Add to the mix, a new dollop of office politics as the Lockhart and Gardner law firm completes a merger with a DC law firm run by African-American lawyer, Derrick Bond, played by Michael Ealy. Who gets what office? Whose administrative policies will take precedence?
Diane Lockhart (Christine Baranski) and Will think they will be able to control things because they will always have a two-to-one majority in the new partnership, but they may find some surprises. Perhaps even more interesting, the merger brings some new competition for Emmy winner Archie Panjabi's sexually ambivalent Kalinda Sharma, with the arrival of another impressive investigator played by Scott Porter. In some respects this mirrors season one's competition between Alicia and Cary: alpha male and alpha female fighting to stake out their territories. It is a conflict that promises future sparks of one sort or another.

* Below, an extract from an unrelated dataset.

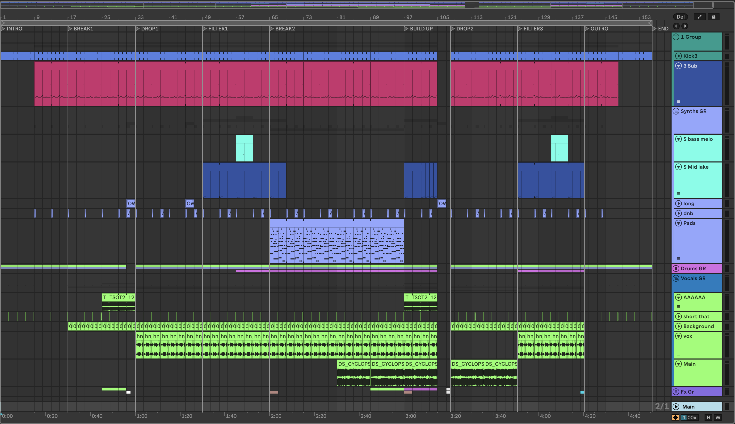
Task: Adjust the 1.00x zoom factor field
Action: coord(689,417)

Alan Cumming, the slimy one, is back as Eli Gold, Peter's Machiavellian political hatchet man. His portfolio is to preserve and protect—Peter, and preserve and protect is what he does. With mid-term elections on tap for November, the State's Attorney race in Cook County should provide a convenient vehicle for fictionalizing any new scandals, in a show that took much of its impetus from the case of Eliot Spitzer in New York.
The season opener promises another fine season for The Good Wife.